» **Problems to solve**
A. Reproduce the stretch of the text on Jan Pázler from "Jan Pázler (born" through "winning the trophy.".
B. According to the text on Jan Pázler, why was he still at Dukla Prague after signing for Jablonec in the summer of 2012? Answer in one to three sentences.

» **Text section**

Jan Pázler (born 10 January 1991) is a Czech former football player who played for various clubs in the Czech First League and Czech National Football League. He was twice top scorer of the National League. Pázler represented his country at under-21 level.

Career
Pázler joined Dukla Prague in the winter break of the 2010–11 season from city rivals Slavia Prague. He signed for Jablonec in the summer of 2012 but remained at Dukla on a season-long loan. In January 2013, during the league's winter break, his departure to Jablonec was confirmed. Towards the end of the season Pázler was involved in the final of the 2012–13 Czech Cup, although he remained an unused substitute in the match, which resulted in Jablonec winning the trophy.

It was announced in July 2013 that Pázler would play for Dukla on loan during the autumn part of the 2013–14 season. He returned to Jablonec in January 2014 during the league's winter break. In the summer of 2014, Pázler left Jablonec, signing with recently relegated Znojmo to play in the Czech 2. Liga.

» **Data section**
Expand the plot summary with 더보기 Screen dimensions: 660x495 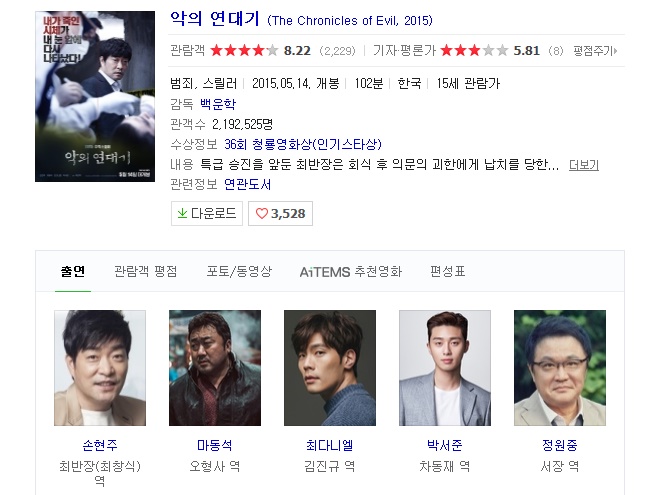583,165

...

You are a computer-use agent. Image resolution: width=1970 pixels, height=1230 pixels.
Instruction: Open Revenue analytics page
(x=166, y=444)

» **The answers**
A.
Jan Pázler (born 10 January 1991) is a Czech former football player who played for various clubs in the Czech First League and Czech National Football League. He was twice top scorer of the National League. Pázler represented his country at under-21 level.

Career
Pázler joined Dukla Prague in the winter break of the 2010–11 season from city rivals Slavia Prague. He signed for Jablonec in the summer of 2012 but remained at Dukla on a season-long loan. In January 2013, during the league's winter break, his departure to Jablonec was confirmed. Towards the end of the season Pázler was involved in the final of the 2012–13 Czech Cup, although he remained an unused substitute in the match, which resulted in Jablonec winning the trophy.

B. He had signed for Jablonec, but he stayed at Dukla on a season-long loan.